(Records from a dataset):
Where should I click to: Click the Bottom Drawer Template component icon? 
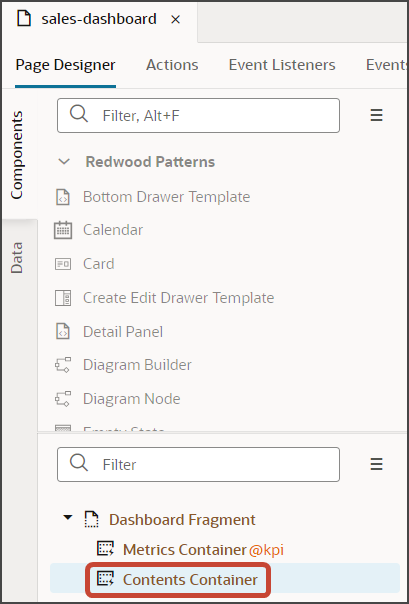tap(63, 197)
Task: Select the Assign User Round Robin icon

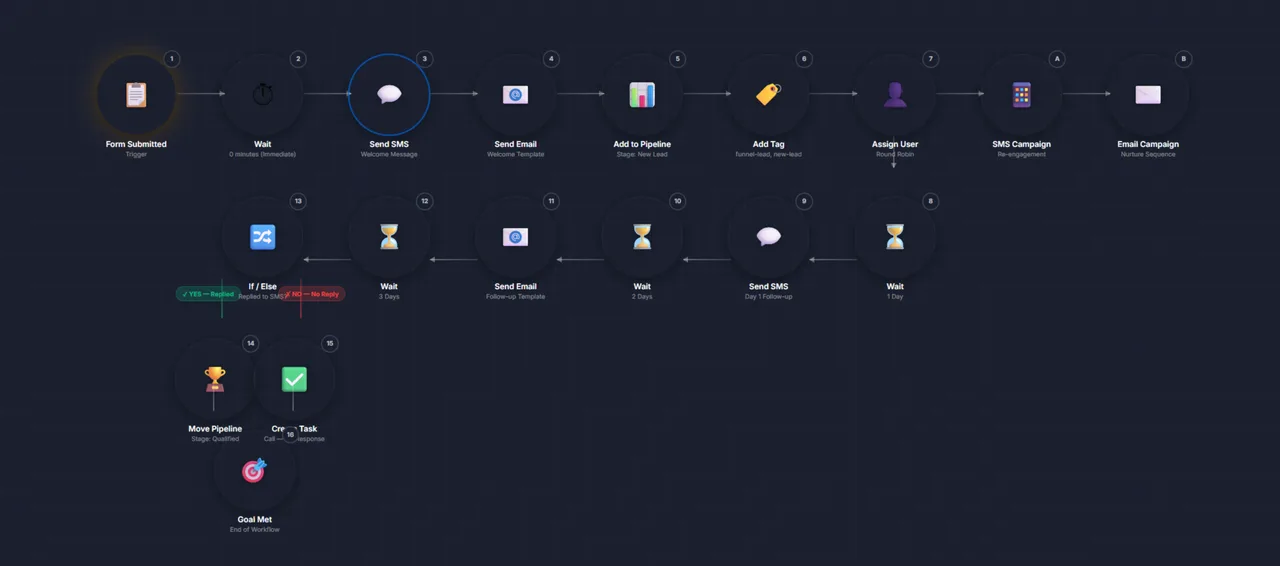Action: 895,95
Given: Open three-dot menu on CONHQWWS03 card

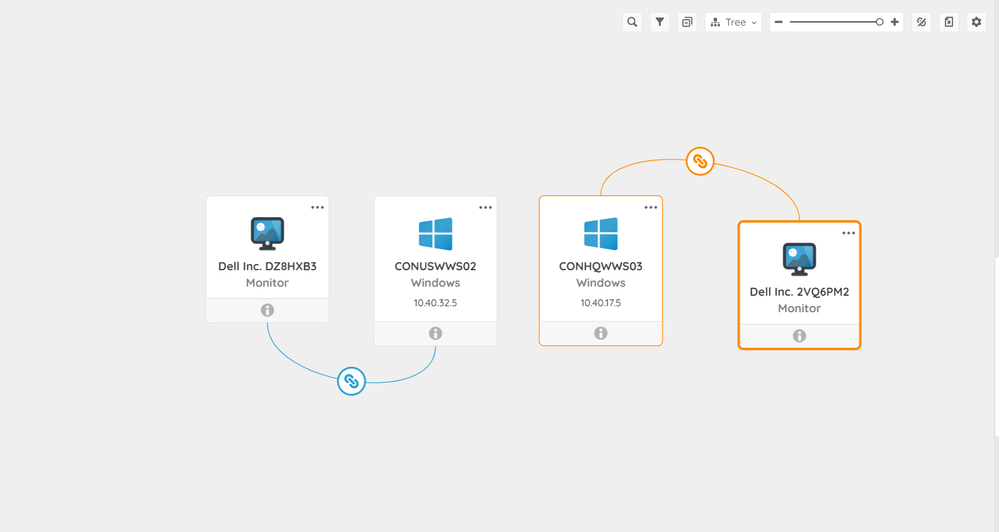Looking at the screenshot, I should [651, 208].
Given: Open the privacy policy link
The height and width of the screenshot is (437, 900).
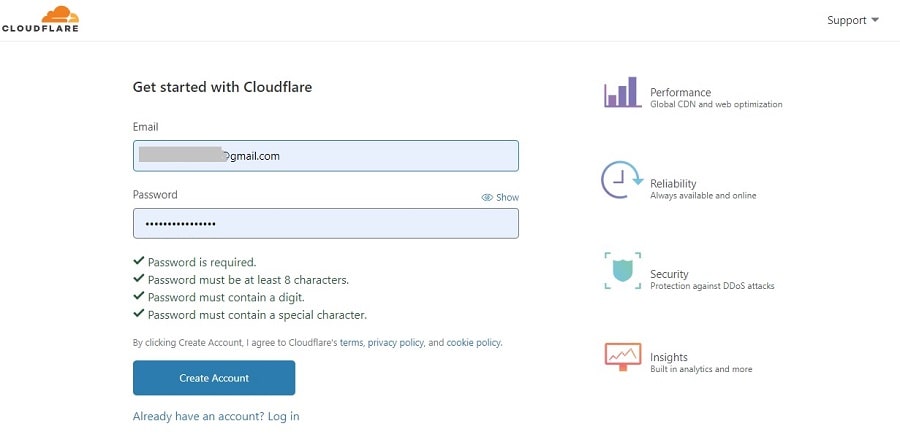Looking at the screenshot, I should [395, 343].
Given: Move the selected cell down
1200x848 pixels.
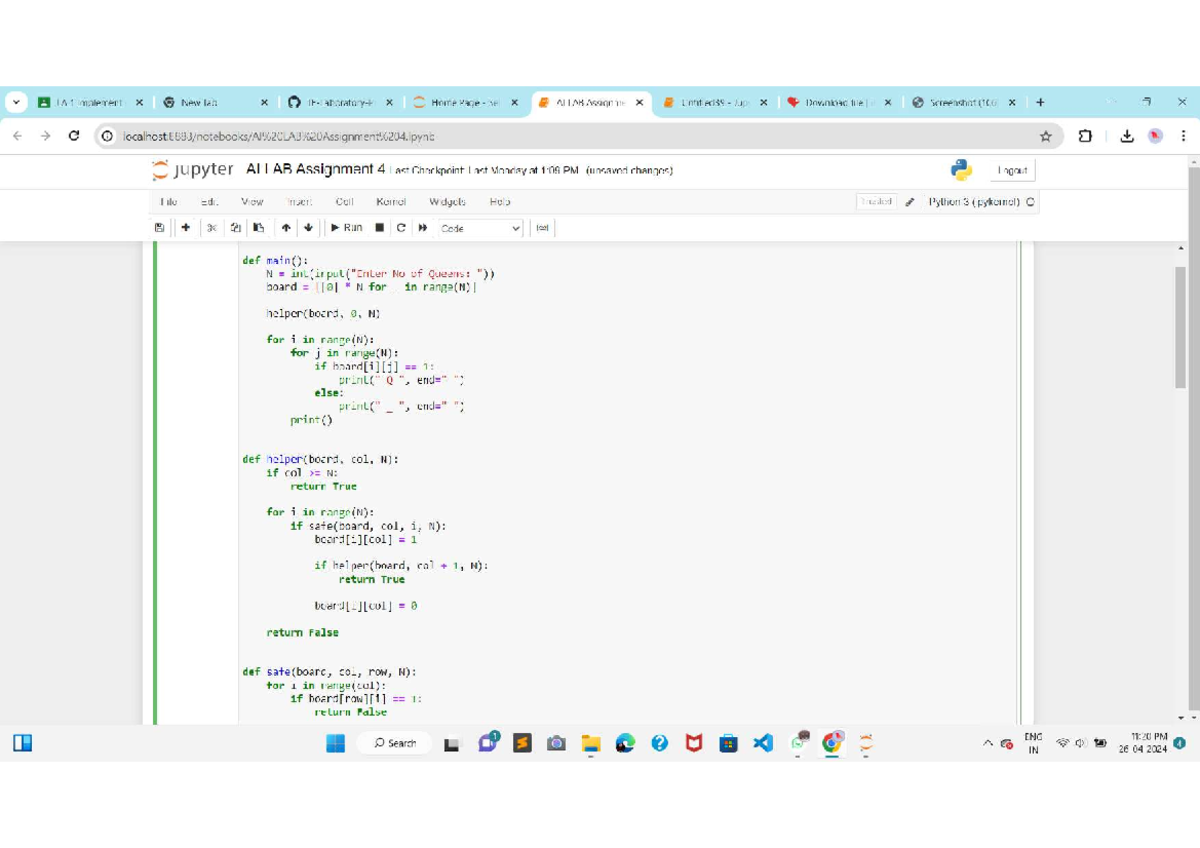Looking at the screenshot, I should point(308,228).
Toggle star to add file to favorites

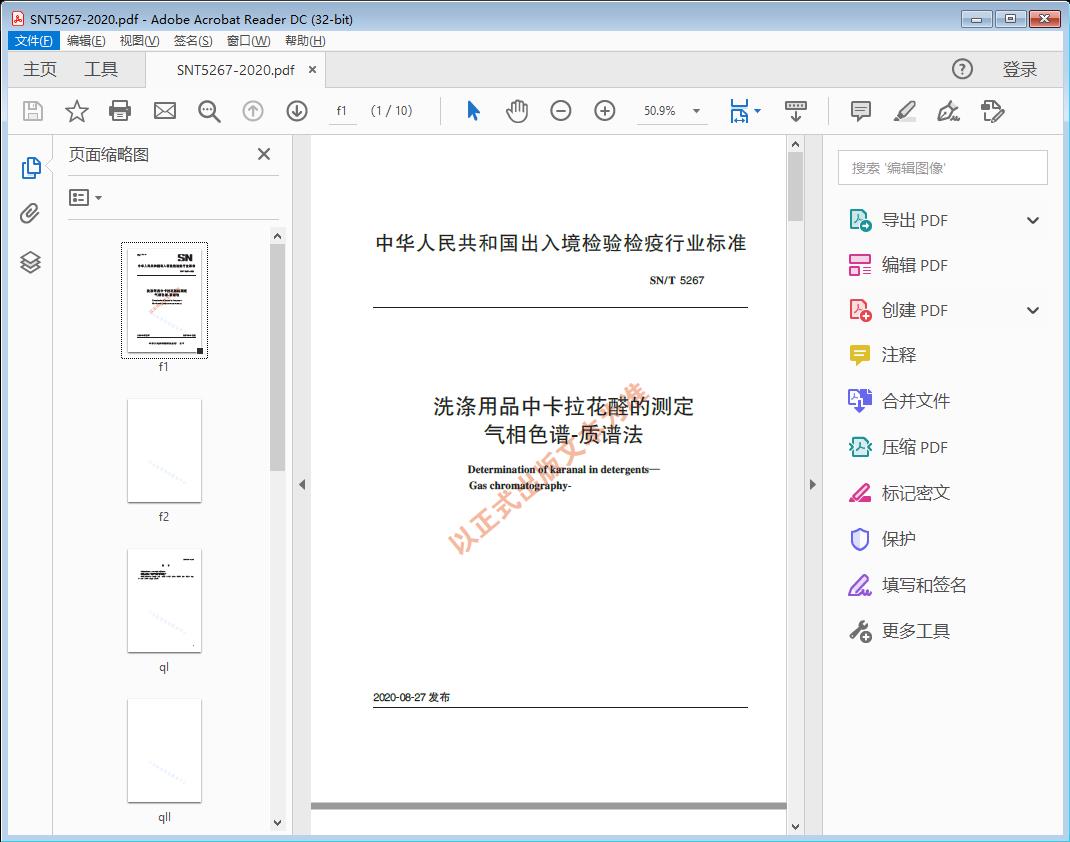pos(76,111)
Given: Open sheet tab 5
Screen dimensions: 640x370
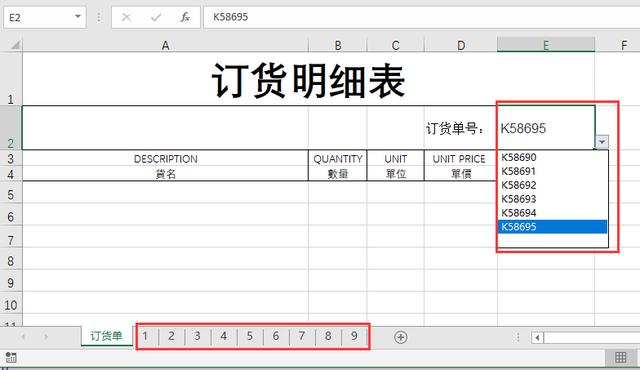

(Task to carry out): Please transcribe each entry exactly, but skip any picture it holds.

(Answer to this exercise):
Where should I click to: Click the Bottom Drawer Template component icon? 
tap(63, 197)
Task: Select the Assign User Round Robin icon

Action: 895,95
Given: Open three-dot menu on CONHQWWS03 card

Looking at the screenshot, I should [651, 208].
Given: Open the privacy policy link
The height and width of the screenshot is (437, 900).
Looking at the screenshot, I should [395, 343].
Given: Move the selected cell down
1200x848 pixels.
Looking at the screenshot, I should point(308,228).
Toggle star to add file to favorites

pos(76,111)
Given: Open sheet tab 5
Screen dimensions: 640x370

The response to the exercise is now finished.